Method for Dehydrating Mangoes:
Dried mango with no added sugar
- ten mangos
- two tablespoons honey
- 12 cups of fresh lemon juice
Begin with organic, fresh, ripe mangos. When you press your fingers into the peel, it should be pliable but not so soft that the fruit meat is spoiled.This will make it easy to slice and dehydrate the mango properly.
This can be a complicated and challenging situation. Cut both ends of each mango so that the golden interior is visible. Place the mango on one of the flattened sides and peel it carefully with a sharp knife or mango slicer.

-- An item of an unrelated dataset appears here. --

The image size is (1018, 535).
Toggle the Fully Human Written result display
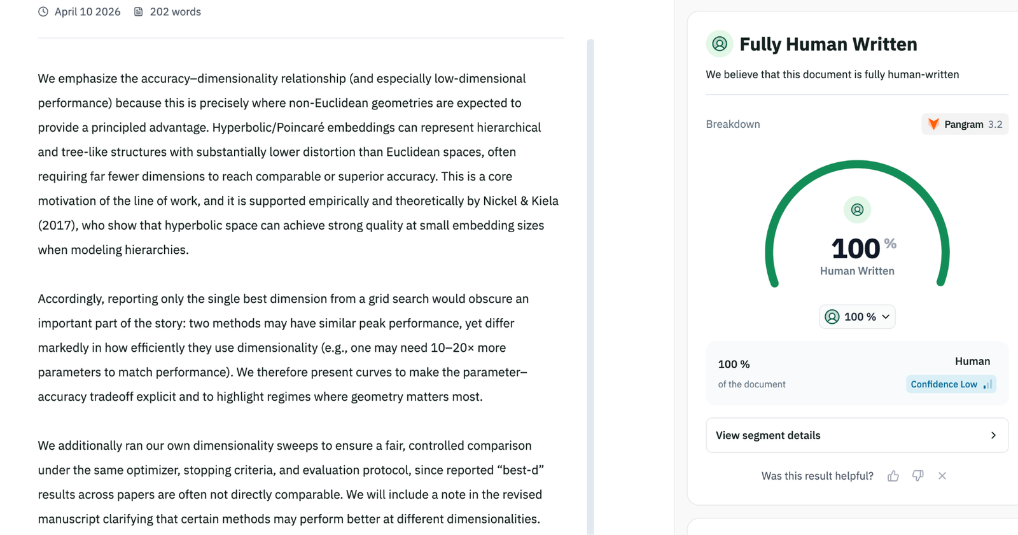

Finally, after removing the peel, cut the mango fruit into 14″ slices. It is more crucial.
Preheat your fruit leather oven to 135°F. Stir together the honey and lemon juice until smooth, then dip each slice in, shaking off any excess moisture. The lemon juice’s citrus flavour will protect the mango meat from browning.
Dried mango, unsweetened
Simply leave out the honey. You’ll keep the mango’s natural, sweet tanginess as well as its excellent nutrients.
Place the mango slices on the dehydrator trays. Allow for air and moisture flow and effective dehydration by leaving space between each item.
Allow 8 hours for drying. Check the pliableness of the mango dried fruit; it should be solid and the stickiness should have vanished. Allow it to dry for as long as necessary, having in mind that the dried mango will be wet somewhat after 30 minutes of cooling.
- Mango dehydrator recipes
- Mango coated in chocolate
Bittersweet or dark chocolate with dehydrated mango
Warm the chocolate in a skillet over low heat, chopped. We chose dark chocolate because of its antioxidant benefits and because it pairs so well with the natural flavour of mango. Stir the chocolate repeatedly until it achieves a liquid consistency.
Remove the chocolate from the heat and line a baking sheet with parchment paper.
Dip each dehydrated mango slice in the chocolate and set them on a baking sheet.
Refrigerate the entire sheet of chocolate-covered mango slices for 30 minutes. They’re now ready to eat or store in zip-top bags!
This method can also be used to make a spicy dried mango. Before hardening the chocolate in the fridge, sprinkle a touch of hot pepper, such as cayenne, on the freshly dipped chocolate mango slices.
Mango juice dried in a fruit dryer
You can produce your own mango powder by pureeing and drying the fruit. Simply liquefy full chunks of peeled mango fruit in a fruit processor. To achieve the desired consistency, add water or fruit juice as needed.
Preheat your dry fruit machine to 135°F. Pour the mango puree onto 14″ thick solid, nonstick drying trays and dry until solid and unsticky. blend into a fine powder after 30 minutes of cooling.
Simply mix the fruit juice powder with water. The nutrition and flavour of mango fruit speak for themselves, especially since the flavours concentrate and amplify when mango is dehydrated.
A fruit jerky dehydrator will let you make simple, practical snacks that will save you time and money!